Some recent favorable developments in Iraq come from factors "that are outside U.S. control" and susceptible to rapid change, the report said, including the cease-fire by Shiite cleric Moqtada al-Sadr and the new Sunni Awakening councils made up of former insurgents and tribal leaders opposed to the government of Prime Minister Nouri al-Maliki.
The report, obtained by The Washington Post, is due for release today.
Should the United States opt to remain fully engaged in Iraq, the new report argues, a greater emphasis on political and economic development at the local level is critical, as the Maliki government, elected in 2005, has failed to connect with its own people.
"Rather than trying to resolve long-term, controversial political issues about the nature of the Iraqi state, the U.S. could let those questions linger and instead work on governing capacity building at the provincial and local levels and cultivating new, local leaders," it advises. The rise of local leaders and parties could then create the circumstances for genuine reconciliation, the report says.

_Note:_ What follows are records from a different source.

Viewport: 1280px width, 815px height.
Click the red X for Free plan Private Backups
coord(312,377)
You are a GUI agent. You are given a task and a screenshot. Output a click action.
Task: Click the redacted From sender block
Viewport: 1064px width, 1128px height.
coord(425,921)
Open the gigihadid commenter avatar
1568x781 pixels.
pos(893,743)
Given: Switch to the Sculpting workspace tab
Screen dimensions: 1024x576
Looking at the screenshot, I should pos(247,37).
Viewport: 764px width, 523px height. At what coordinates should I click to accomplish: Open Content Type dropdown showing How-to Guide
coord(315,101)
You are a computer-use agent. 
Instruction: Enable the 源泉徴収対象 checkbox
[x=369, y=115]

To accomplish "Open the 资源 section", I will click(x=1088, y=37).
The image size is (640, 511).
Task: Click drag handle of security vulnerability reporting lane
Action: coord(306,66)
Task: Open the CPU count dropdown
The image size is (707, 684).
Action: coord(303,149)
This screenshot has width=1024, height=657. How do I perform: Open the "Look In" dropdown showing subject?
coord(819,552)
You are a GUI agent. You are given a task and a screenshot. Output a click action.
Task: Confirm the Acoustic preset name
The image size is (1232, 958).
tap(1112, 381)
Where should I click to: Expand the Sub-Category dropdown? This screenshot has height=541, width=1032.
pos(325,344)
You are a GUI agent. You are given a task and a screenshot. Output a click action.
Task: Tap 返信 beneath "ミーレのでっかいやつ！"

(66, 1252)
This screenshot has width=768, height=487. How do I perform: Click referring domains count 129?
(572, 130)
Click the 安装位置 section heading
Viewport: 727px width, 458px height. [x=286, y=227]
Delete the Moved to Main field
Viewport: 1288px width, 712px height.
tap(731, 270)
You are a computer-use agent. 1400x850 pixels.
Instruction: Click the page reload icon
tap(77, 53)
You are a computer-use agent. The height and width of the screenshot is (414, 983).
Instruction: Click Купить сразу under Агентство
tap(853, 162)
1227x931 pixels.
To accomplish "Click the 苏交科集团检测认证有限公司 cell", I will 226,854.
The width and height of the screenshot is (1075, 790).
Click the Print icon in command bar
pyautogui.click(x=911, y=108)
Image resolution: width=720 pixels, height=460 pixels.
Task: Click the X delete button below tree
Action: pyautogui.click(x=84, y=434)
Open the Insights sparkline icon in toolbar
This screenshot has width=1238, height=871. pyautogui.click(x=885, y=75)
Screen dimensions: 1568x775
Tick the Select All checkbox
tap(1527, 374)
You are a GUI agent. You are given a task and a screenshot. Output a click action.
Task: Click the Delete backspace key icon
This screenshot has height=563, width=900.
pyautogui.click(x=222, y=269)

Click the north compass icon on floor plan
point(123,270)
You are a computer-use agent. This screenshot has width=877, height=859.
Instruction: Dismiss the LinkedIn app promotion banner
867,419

The political, military and intelligence experts, some of whom have served in government, also urge consideration of a "grand bargain" to bring all Iraqi factions together to discuss the core disputes, including the distribution of power, federalism and constitutional revisions.
The report outlines two options if Washington seeks to reduce its Iraq commitment. The first option would peg U.S. engagement to Iraq's agreement to decentralize power to its provinces, leaving the Baghdad government in charge of national defense and revenue distribution only. If Iraq fails to act, however, Washington should "cut its losses" and work out a withdrawal schedule; if Iraq complies, the United States should maintain a reduced troop presence to train the army and police.
"Reductions in troop levels will likely result in some degree of chaos and violence no matter what," the report warns. "The decentralized, fragmented political dynamic in Iraq cannot be reversed." Creation of a strong central government that can take on security is unlikely to happen in the time left for the current expanded U.S. military presence.
The second option is unconditional redeployment of all U.S. forces in Iraq, possibly beginning in January and completed by 2011. At the same time, however, Washington would build an "enhanced" military presence in the region and stronger regional alliances, while providing political support for the Baghdad government.
The original Iraq Study Group was chaired by former secretary of state James A. Baker III and former congressman Lee H. Hamilton (Ind.). Its recommendations, delivered in a December 2006 report, included the beginning of a phased withdrawal of combat forces from Iraq by early this year and a greater emphasis on regional diplomacy, including reaching out to Iran and Syria.
The White House blocked efforts to reassemble the 10-member bipartisan panel for a second review by discouraging Baker not to participate, although Hamilton was interested in a sequel timed to the assessment this week by Gen. David H. Petraeus and Ambassador Ryan C. Crocker, according to several sources involved in the project.